Yapılacaklar:
**A)** Sayfa alıntısının "Hazret-i Ömer imanla" ifadesini içeren yerden başlayıp "tutup namaza durulacaktı." ifadesinden sonra biten kısmını yeniden yazın ve bu kısımda "müşriklerin" yerine "putperestlerin" koyun.
**B)** Sayfa alıntısına göre evden çıkanlar kaç kişiydi?
**C)** Sayfa alıntısındaki şu cümleyi İngilizceye çevirin: "Şimdi hep birlikte o evden çıkıp Kâbe-i şerife gidilecek, orada müşriklerin gözü önünde saf tutup namaza durulacaktı."

Kimden çekiniyoruz?

(Dünden devam)

Hazret-i Ömer imanla şereflendi.
Efendimize döndü.
Ve gayet edeple:
“Yâ Resulallah! İzin ver, bu evden çıkalım, Kelime-i tevhidi açıkça haykıralım. Rabbimize âşikâre ibadet yapalım, kimden çekiniyoruz?” dedi.
Efendimiz:
“Olur” buyurdular.
Şimdi hep birlikte o evden çıkıp Kâbe-i şerife gidilecek, orada müşriklerin gözü önünde saf tutup namaza durulacaktı.
Kırk kişiydiler.
Sevinçliydiler.
Evden çıkıldı.
***
Efendimizin sağında Hazret-i Hamza, önünde Hazret-i Ali, onun önünde Hazret-i Ömer ve arkada diğer sahabiler.

Çıkarılan Bilgiler:
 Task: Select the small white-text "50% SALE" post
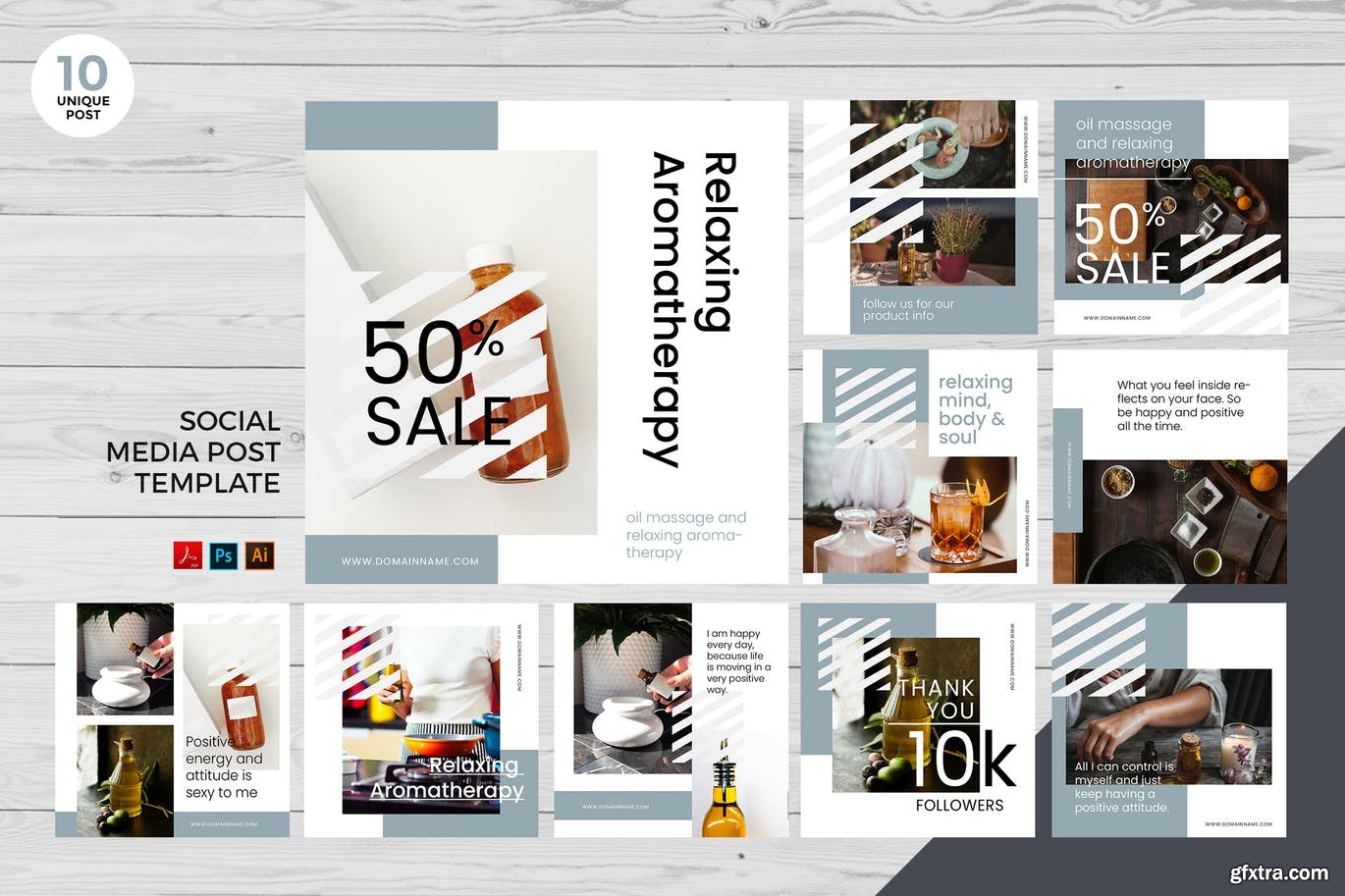[x=1170, y=217]
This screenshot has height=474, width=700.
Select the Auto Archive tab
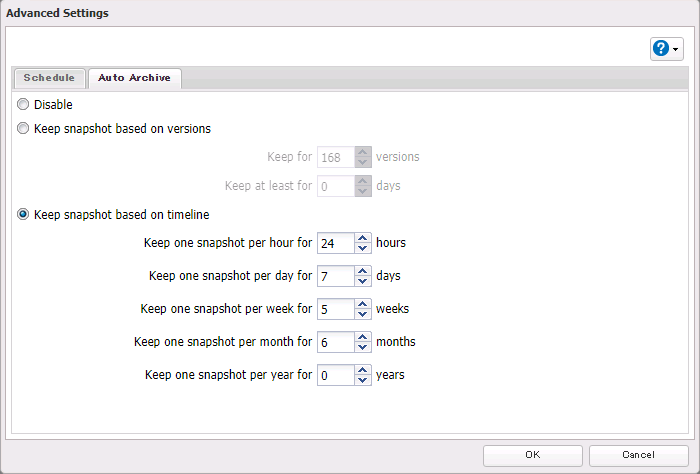[x=134, y=78]
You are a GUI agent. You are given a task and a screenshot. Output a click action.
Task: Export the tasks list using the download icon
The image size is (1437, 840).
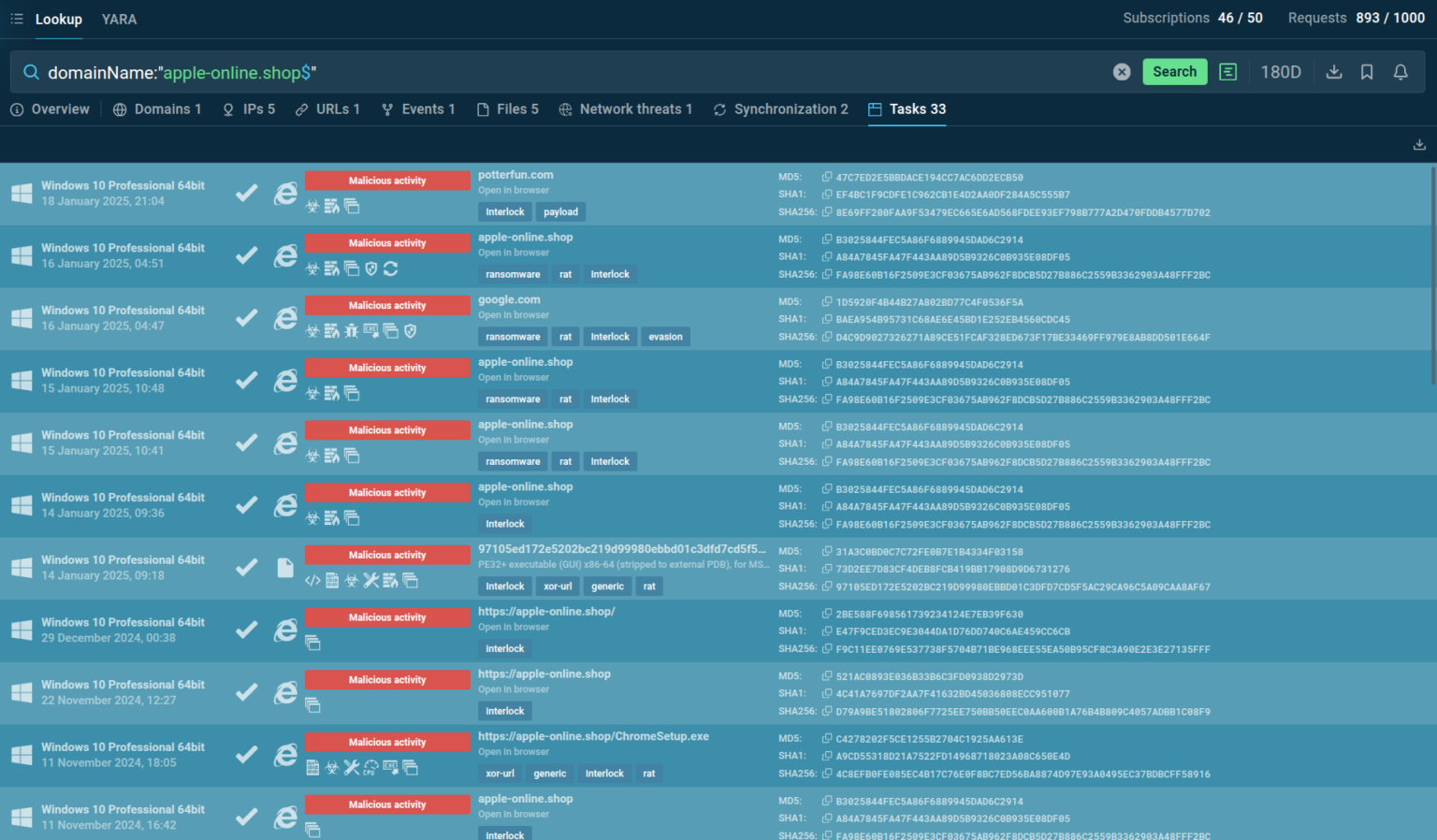1419,144
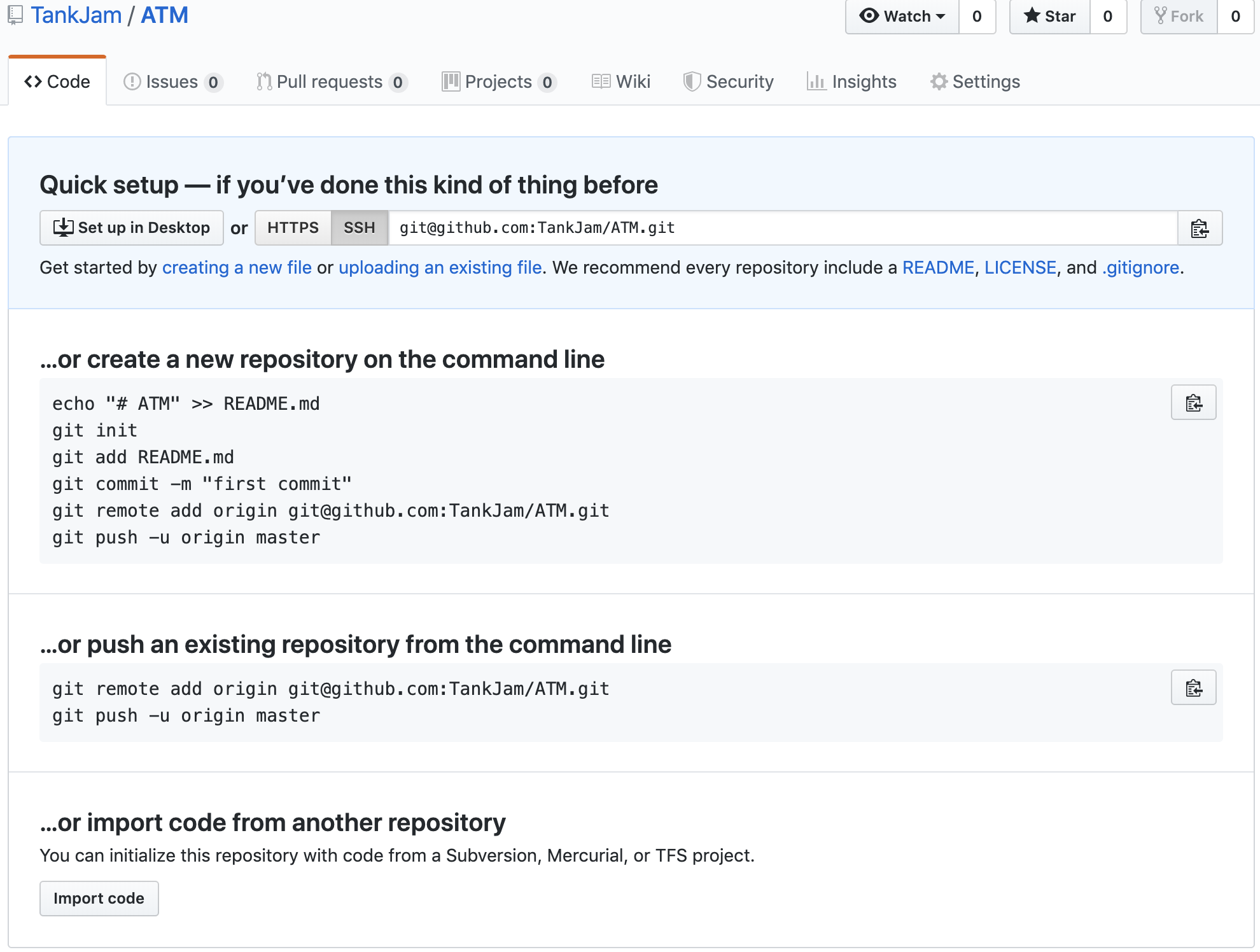Image resolution: width=1260 pixels, height=952 pixels.
Task: Switch the clone URL to HTTPS
Action: click(x=293, y=228)
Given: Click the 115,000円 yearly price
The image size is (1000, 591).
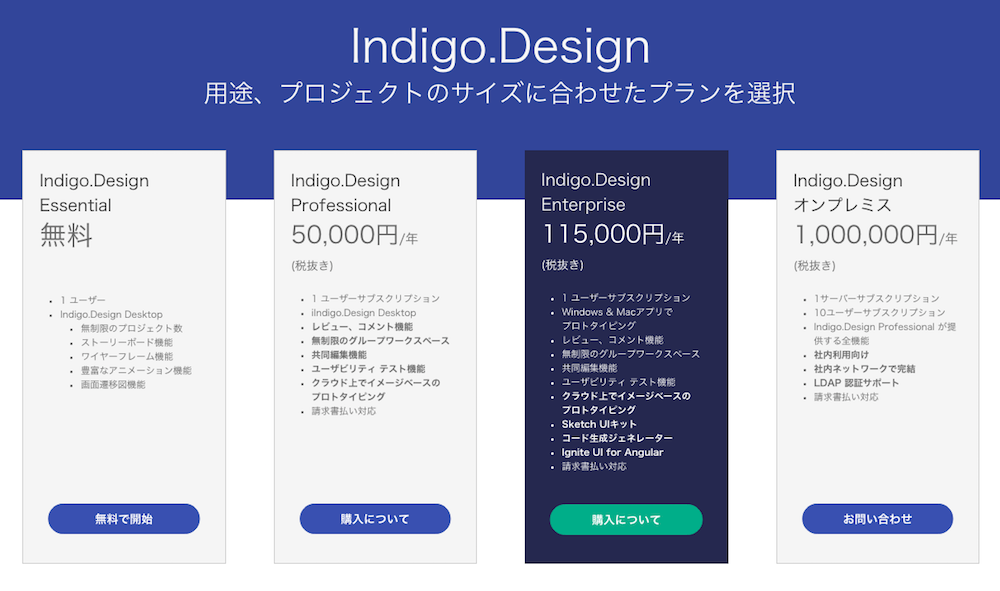Looking at the screenshot, I should click(x=603, y=235).
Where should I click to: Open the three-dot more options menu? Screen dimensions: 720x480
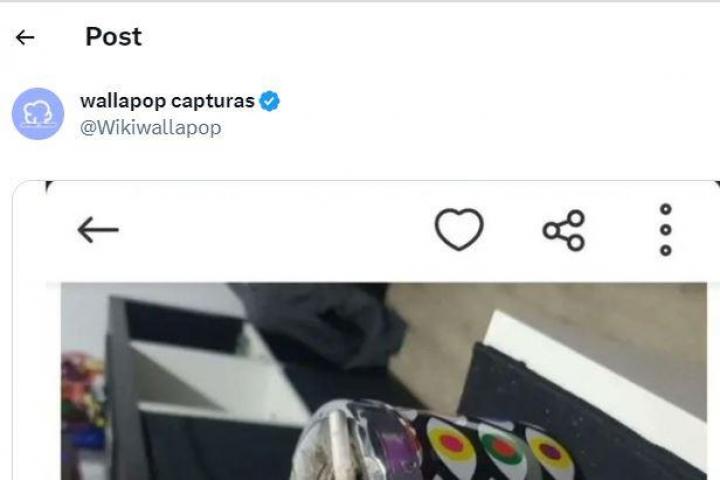(666, 230)
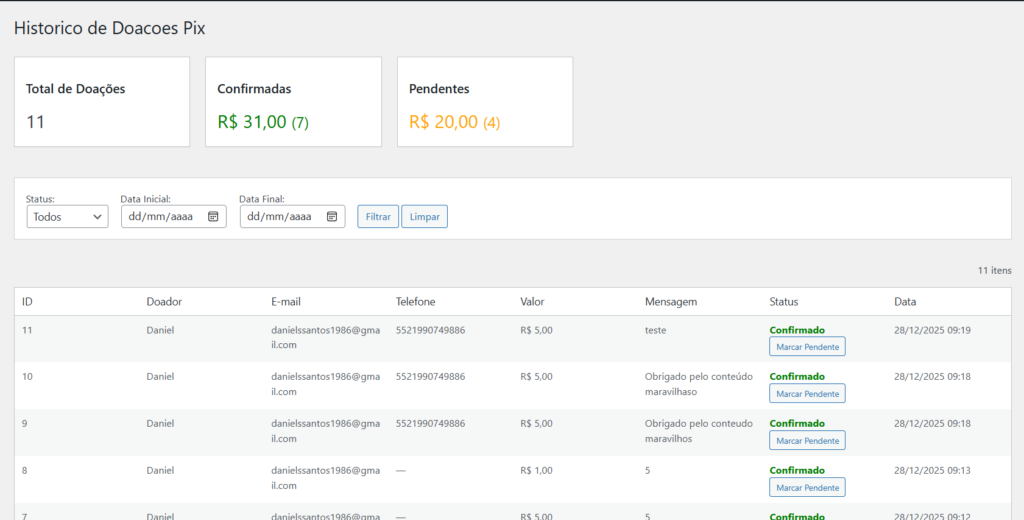Click the email in donation row 11
The height and width of the screenshot is (520, 1024).
click(x=325, y=337)
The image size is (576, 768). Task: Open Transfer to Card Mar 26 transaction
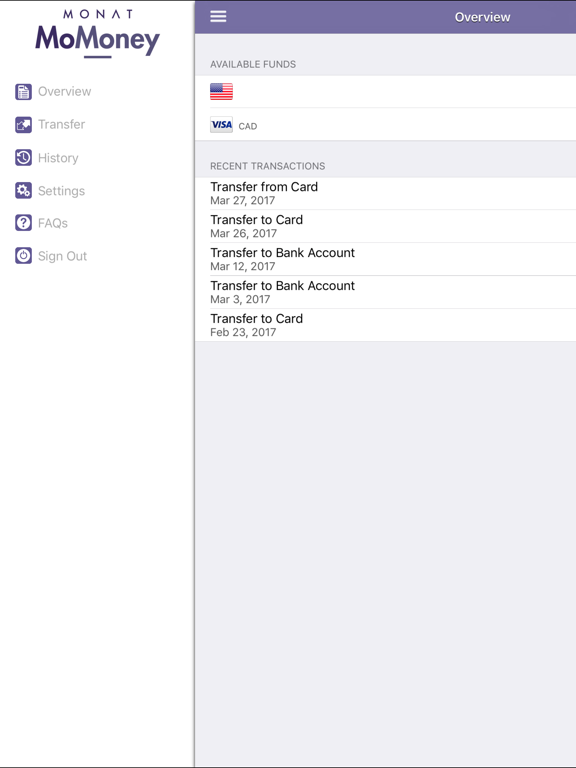(x=385, y=226)
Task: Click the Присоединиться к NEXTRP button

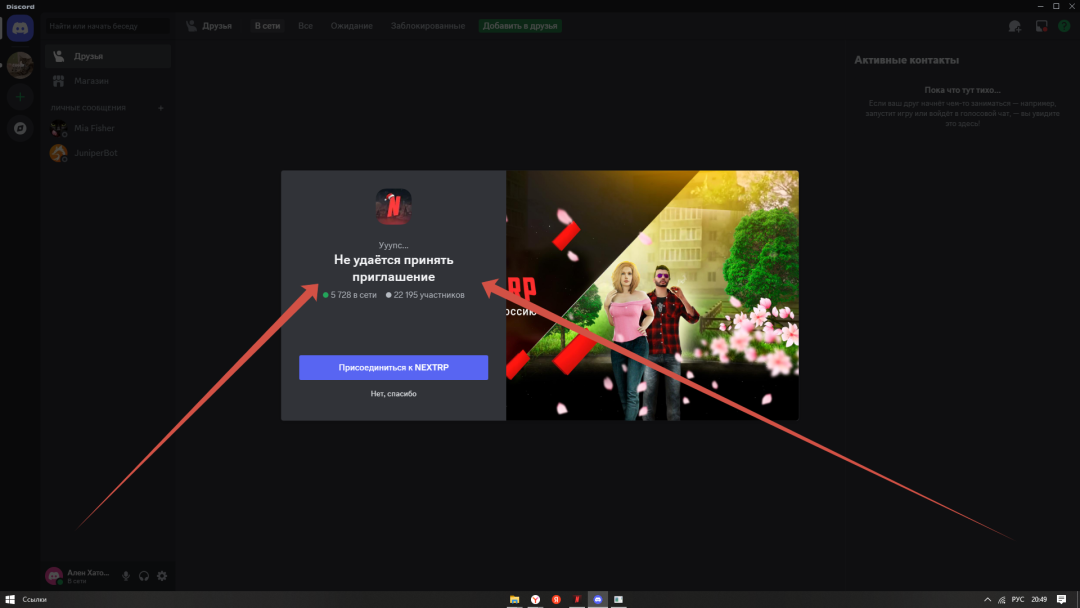Action: click(x=393, y=368)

Nihai Sonuçlar:
**A)**
Hazret-i Ömer imanla şereflendi.
Efendimize döndü.
Ve gayet edeple:
“Yâ Resulallah! İzin ver, bu evden çıkalım, Kelime-i tevhidi açıkça haykıralım. Rabbimize âşikâre ibadet yapalım, kimden çekiniyoruz?” dedi.
Efendimiz:
“Olur” buyurdular.
Şimdi hep birlikte o evden çıkıp Kâbe-i şerife gidilecek, orada putperestlerin gözü önünde saf tutup namaza durulacaktı.

**B)** Kırk kişiydiler.

**C)** Now they would all leave that house together and go to the Holy Kaaba, where they would form rows and stand for prayer before the eyes of the polytheists.